TASK INSTRUCTIONS> Would you return the complete listing below word for word?

MATERIALS PROVIDED>
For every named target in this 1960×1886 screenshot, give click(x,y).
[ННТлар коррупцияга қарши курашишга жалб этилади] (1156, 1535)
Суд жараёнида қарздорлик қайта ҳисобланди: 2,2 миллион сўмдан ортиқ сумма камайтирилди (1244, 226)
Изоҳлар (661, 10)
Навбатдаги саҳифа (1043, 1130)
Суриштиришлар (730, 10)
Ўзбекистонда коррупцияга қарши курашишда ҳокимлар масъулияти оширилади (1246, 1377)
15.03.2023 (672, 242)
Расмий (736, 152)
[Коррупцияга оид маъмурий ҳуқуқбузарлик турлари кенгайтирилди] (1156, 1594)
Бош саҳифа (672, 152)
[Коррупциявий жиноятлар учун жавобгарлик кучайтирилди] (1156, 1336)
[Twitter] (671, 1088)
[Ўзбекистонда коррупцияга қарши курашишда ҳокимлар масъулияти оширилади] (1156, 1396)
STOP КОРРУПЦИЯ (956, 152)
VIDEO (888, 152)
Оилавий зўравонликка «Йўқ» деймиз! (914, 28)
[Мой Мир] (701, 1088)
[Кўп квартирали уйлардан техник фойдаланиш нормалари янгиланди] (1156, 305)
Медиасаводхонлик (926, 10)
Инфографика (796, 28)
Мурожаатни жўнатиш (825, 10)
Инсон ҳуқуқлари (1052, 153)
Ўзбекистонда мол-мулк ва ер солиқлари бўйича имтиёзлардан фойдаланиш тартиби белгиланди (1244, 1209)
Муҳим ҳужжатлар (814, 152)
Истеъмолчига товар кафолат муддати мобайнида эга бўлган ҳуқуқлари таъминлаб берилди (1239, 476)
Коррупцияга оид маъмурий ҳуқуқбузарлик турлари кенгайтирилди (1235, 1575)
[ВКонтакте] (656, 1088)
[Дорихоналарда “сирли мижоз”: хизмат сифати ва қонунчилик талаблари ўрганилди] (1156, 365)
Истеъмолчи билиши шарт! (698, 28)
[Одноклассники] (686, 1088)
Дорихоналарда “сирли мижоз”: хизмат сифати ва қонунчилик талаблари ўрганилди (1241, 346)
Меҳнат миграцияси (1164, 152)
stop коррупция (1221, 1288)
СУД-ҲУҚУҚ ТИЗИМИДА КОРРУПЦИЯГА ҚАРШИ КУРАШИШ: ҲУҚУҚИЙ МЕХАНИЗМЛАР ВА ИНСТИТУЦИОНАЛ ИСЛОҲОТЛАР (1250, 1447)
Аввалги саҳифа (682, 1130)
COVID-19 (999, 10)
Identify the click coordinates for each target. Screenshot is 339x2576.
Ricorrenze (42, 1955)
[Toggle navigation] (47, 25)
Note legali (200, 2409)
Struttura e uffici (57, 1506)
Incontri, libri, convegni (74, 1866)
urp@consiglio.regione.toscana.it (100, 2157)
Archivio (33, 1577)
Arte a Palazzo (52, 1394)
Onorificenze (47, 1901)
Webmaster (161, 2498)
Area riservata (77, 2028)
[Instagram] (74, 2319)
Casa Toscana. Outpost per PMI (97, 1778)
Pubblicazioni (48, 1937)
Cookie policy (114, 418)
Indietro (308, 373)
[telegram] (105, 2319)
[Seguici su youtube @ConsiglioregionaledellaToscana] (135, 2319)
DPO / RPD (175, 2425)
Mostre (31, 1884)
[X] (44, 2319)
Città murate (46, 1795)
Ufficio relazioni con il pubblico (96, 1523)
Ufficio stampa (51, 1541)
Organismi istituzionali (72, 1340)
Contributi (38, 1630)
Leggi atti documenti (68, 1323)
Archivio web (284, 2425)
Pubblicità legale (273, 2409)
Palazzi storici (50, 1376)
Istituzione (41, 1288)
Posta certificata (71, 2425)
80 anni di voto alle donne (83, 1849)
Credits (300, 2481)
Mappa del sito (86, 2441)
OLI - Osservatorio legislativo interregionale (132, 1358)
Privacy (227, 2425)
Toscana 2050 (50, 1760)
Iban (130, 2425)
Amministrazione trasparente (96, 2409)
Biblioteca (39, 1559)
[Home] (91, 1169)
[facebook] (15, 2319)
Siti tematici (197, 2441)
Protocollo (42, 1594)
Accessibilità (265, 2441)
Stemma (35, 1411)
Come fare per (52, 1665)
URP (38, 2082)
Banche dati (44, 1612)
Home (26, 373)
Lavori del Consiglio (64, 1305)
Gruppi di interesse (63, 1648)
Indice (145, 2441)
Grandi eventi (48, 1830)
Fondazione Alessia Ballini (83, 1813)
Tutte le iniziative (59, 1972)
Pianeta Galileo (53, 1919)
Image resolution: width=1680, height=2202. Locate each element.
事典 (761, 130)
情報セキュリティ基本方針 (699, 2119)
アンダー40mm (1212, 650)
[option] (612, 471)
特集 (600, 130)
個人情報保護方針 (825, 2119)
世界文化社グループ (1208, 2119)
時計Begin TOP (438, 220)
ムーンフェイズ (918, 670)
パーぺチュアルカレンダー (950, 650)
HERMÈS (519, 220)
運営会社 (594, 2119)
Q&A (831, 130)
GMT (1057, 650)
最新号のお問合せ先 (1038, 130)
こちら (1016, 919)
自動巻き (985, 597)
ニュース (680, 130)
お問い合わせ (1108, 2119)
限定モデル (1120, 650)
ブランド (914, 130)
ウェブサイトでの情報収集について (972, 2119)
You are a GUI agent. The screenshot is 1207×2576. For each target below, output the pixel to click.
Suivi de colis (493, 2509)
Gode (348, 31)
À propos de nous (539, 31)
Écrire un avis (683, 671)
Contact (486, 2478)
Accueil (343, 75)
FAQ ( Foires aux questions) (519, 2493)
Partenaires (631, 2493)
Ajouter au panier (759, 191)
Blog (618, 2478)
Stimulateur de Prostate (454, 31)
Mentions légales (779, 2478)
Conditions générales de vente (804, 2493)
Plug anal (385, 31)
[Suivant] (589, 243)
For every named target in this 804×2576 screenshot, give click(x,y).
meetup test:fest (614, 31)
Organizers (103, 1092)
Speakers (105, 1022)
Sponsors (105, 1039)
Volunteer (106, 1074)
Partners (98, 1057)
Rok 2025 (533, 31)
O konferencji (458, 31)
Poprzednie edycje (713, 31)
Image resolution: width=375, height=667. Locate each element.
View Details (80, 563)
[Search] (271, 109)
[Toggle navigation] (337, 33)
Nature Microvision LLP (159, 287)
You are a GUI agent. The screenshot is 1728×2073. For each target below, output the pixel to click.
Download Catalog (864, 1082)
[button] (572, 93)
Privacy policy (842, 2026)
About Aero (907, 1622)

RESPONSE AREA>
For every named target in this 1960×1886 screenshot, give click(x,y).
[ННТлар коррупцияга қарши курашишга жалб этилади] (1156, 1535)
Суд жараёнида қарздорлик қайта ҳисобланди: 2,2 миллион сўмдан ортиқ сумма камайтирилди (1244, 226)
Изоҳлар (661, 10)
Навбатдаги саҳифа (1043, 1130)
Суриштиришлар (730, 10)
Ўзбекистонда коррупцияга қарши курашишда ҳокимлар масъулияти оширилади (1246, 1377)
15.03.2023 (672, 242)
Расмий (736, 152)
[Коррупцияга оид маъмурий ҳуқуқбузарлик турлари кенгайтирилди] (1156, 1594)
Бош саҳифа (672, 152)
[Коррупциявий жиноятлар учун жавобгарлик кучайтирилди] (1156, 1336)
[Twitter] (671, 1088)
[Ўзбекистонда коррупцияга қарши курашишда ҳокимлар масъулияти оширилади] (1156, 1396)
STOP КОРРУПЦИЯ (956, 152)
VIDEO (888, 152)
Оилавий зўравонликка «Йўқ» деймиз! (914, 28)
[Мой Мир] (701, 1088)
[Кўп квартирали уйлардан техник фойдаланиш нормалари янгиланди] (1156, 305)
Медиасаводхонлик (926, 10)
Инфографика (796, 28)
Мурожаатни жўнатиш (825, 10)
Инсон ҳуқуқлари (1052, 153)
Ўзбекистонда мол-мулк ва ер солиқлари бўйича имтиёзлардан фойдаланиш тартиби белгиланди (1244, 1209)
Муҳим ҳужжатлар (814, 152)
Истеъмолчига товар кафолат муддати мобайнида эга бўлган ҳуқуқлари таъминлаб берилди (1239, 476)
Коррупцияга оид маъмурий ҳуқуқбузарлик турлари кенгайтирилди (1235, 1575)
[ВКонтакте] (656, 1088)
[Дорихоналарда “сирли мижоз”: хизмат сифати ва қонунчилик талаблари ўрганилди] (1156, 365)
Истеъмолчи билиши шарт! (698, 28)
[Одноклассники] (686, 1088)
Дорихоналарда “сирли мижоз”: хизмат сифати ва қонунчилик талаблари ўрганилди (1241, 346)
Меҳнат миграцияси (1164, 152)
stop коррупция (1221, 1288)
СУД-ҲУҚУҚ ТИЗИМИДА КОРРУПЦИЯГА ҚАРШИ КУРАШИШ: ҲУҚУҚИЙ МЕХАНИЗМЛАР ВА ИНСТИТУЦИОНАЛ ИСЛОҲОТЛАР (1250, 1447)
Аввалги саҳифа (682, 1130)
COVID-19 (999, 10)
Identify the click coordinates for each target. Screenshot is 339x2576.
Ricorrenze (42, 1955)
[Toggle navigation] (47, 25)
Note legali (200, 2409)
Struttura e uffici (57, 1506)
Incontri, libri, convegni (74, 1866)
urp@consiglio.regione.toscana.it (100, 2157)
Archivio (33, 1577)
Arte a Palazzo (52, 1394)
Onorificenze (47, 1901)
Webmaster (161, 2498)
Area riservata (77, 2028)
[Instagram] (74, 2319)
Casa Toscana. Outpost per PMI (97, 1778)
Pubblicazioni (48, 1937)
Cookie policy (114, 418)
Indietro (308, 373)
[telegram] (105, 2319)
[Seguici su youtube @ConsiglioregionaledellaToscana] (135, 2319)
DPO / RPD (175, 2425)
Mostre (31, 1884)
[X] (44, 2319)
Città murate (46, 1795)
Ufficio relazioni con il pubblico (96, 1523)
Ufficio stampa (51, 1541)
Organismi istituzionali (72, 1340)
Contributi (38, 1630)
Leggi atti documenti (68, 1323)
Archivio web (284, 2425)
Pubblicità legale (273, 2409)
Palazzi storici (50, 1376)
Istituzione (41, 1288)
Posta certificata (71, 2425)
80 anni di voto alle donne (83, 1849)
Credits (300, 2481)
Mappa del sito (86, 2441)
OLI - Osservatorio legislativo interregionale (132, 1358)
Privacy (227, 2425)
Toscana 2050 (50, 1760)
Iban (130, 2425)
Amministrazione trasparente (96, 2409)
Biblioteca (39, 1559)
[Home] (91, 1169)
[facebook] (15, 2319)
Siti tematici (197, 2441)
Protocollo (42, 1594)
Accessibilità (265, 2441)
Stemma (35, 1411)
Come fare per (52, 1665)
URP (38, 2082)
Banche dati (44, 1612)
Home (26, 373)
Lavori del Consiglio (64, 1305)
Gruppi di interesse (63, 1648)
Indice (145, 2441)
Grandi eventi (48, 1830)
Fondazione Alessia Ballini (83, 1813)
Tutte le iniziative (59, 1972)
Pianeta Galileo (53, 1919)
Image resolution: width=1680, height=2202. Locate each element.
事典 (761, 130)
情報セキュリティ基本方針 (699, 2119)
アンダー40mm (1212, 650)
[option] (612, 471)
特集 (600, 130)
個人情報保護方針 (825, 2119)
世界文化社グループ (1208, 2119)
時計Begin TOP (438, 220)
ムーンフェイズ (918, 670)
パーぺチュアルカレンダー (950, 650)
HERMÈS (519, 220)
運営会社 (594, 2119)
Q&A (831, 130)
GMT (1057, 650)
最新号のお問合せ先 (1038, 130)
こちら (1016, 919)
自動巻き (985, 597)
ニュース (680, 130)
お問い合わせ (1108, 2119)
限定モデル (1120, 650)
ブランド (914, 130)
ウェブサイトでの情報収集について (972, 2119)
You are a GUI agent. The screenshot is 1207×2576. For each target below, output the pixel to click.
Suivi de colis (493, 2509)
Gode (348, 31)
À propos de nous (539, 31)
Écrire un avis (683, 671)
Contact (486, 2478)
Accueil (343, 75)
FAQ ( Foires aux questions) (519, 2493)
Partenaires (631, 2493)
Ajouter au panier (759, 191)
Blog (618, 2478)
Stimulateur de Prostate (454, 31)
Mentions légales (779, 2478)
Conditions générales de vente (804, 2493)
Plug anal (385, 31)
[Suivant] (589, 243)
For every named target in this 804×2576 screenshot, give click(x,y).
meetup test:fest (614, 31)
Organizers (103, 1092)
Speakers (105, 1022)
Sponsors (105, 1039)
Volunteer (106, 1074)
Partners (98, 1057)
Rok 2025 (533, 31)
O konferencji (458, 31)
Poprzednie edycje (713, 31)
Image resolution: width=375, height=667. Locate each element.
View Details (80, 563)
[Search] (271, 109)
[Toggle navigation] (337, 33)
Nature Microvision LLP (159, 287)
You are a GUI agent. The screenshot is 1728×2073. For each target below, output the pixel to click.
Download Catalog (864, 1082)
[button] (572, 93)
Privacy policy (842, 2026)
About Aero (907, 1622)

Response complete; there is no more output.